• _EXTRACT_:
Mike Tyson: Twenty-Years of ‘Iron’ Mike
By "Big Dog" Benny Henderson Jr. (March 6, 2005)  
‘Iron’ Mike Tyson
Michael Gerard Tyson, born June 30th 1966 in Brooklyn, New York, was a boy without a father, a man without conviction, a champion with a tarnished crown, and devastating in all he had done. From his days growing up in the gang filled streets of Brownsville, New York, to his reign in the hardest hitting division in boxing, he was truly rough, rugged and refused to play by the rules. Whether it cost him his fortune, fame, freedom or reputation, Tyson was just simply Tyson. One of the most controversial figures in the history of the fistic family, and from now for evermore the legend of what has become ‘Iron’ Mike Tyson will live on.

After multiple bouts with crime, time in the hardcore streets and a youth center, the troubled lad was introduced in 1980 to the man that would help shape his early career in the ring. Cus D’Amato, a world renowned trainer and manager, took on the boy and transformed him into a hard hitting devil of destruction in the ring. Throwing down toe-to-toe in the amateurs, Tyson would demonstrate his awesome power and speed against his opposition and fought his way to a 24-3 amateur record, just missing out on making the team for the ’84 LA Olympics. After his stint in the amateur ranks Tyson would make his run at heavyweight stardom and step in the professional ranks to make his mark on the boxing world.

Thus, the legend began.

• _TO DO_:
a) Could you write out the part of the Mike Tyson profile starting with "Mike Tyson: Twenty-Years" and going on through "will live on."?
b) What comes next in the Mike Tyson profile? Continue it from its last sentence.
The data further down has no connection to the Mike Tyson profile.

• _DATA BLOCK_:
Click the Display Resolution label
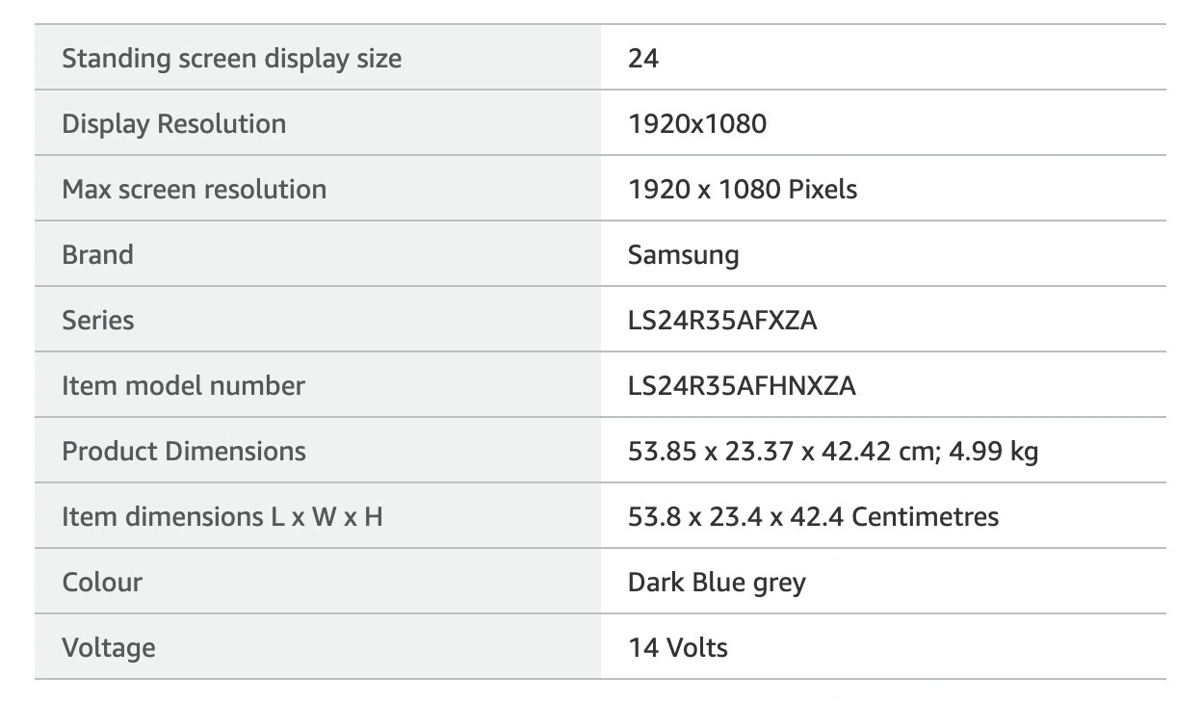This screenshot has height=703, width=1202. point(174,124)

• _RESULTS IN ORDER_:
a)
Mike Tyson: Twenty-Years of ‘Iron’ Mike
By "Big Dog" Benny Henderson Jr. (March 6, 2005)  
‘Iron’ Mike Tyson
Michael Gerard Tyson, born June 30th 1966 in Brooklyn, New York, was a boy without a father, a man without conviction, a champion with a tarnished crown, and devastating in all he had done. From his days growing up in the gang filled streets of Brownsville, New York, to his reign in the hardest hitting division in boxing, he was truly rough, rugged and refused to play by the rules. Whether it cost him his fortune, fame, freedom or reputation, Tyson was just simply Tyson. One of the most controversial figures in the history of the fistic family, and from now for evermore the legend of what has become ‘Iron’ Mike Tyson will live on.

b)
March 6th 1985 at the Plaza Convention Center in Albany, New York, the 5’10 ½” 214 pound heavyweight prospect would make his debut and step in the ring with 0-1 Puerto recon fighter Hector Mercedes. 1:47 in the first round the ‘Iron’ one would stop his opponent with his dismantling power and embark on the journey that would lead him to the top and drop him to the bottom and bring him once again right back to the middle. Eight months after his debut Tyson’s mentor and trainer Cus D’Amato would die leaving Tyson without that ‘father figure’. Tyson had a total of fifteen bouts, twenty-two rounds, all wins by knockout and had stopped eleven opponents in the opening round in the year of 1985. His power, speed, unmerciful combinations transformed the prospect into a powerhouse head-pounding heavyweight.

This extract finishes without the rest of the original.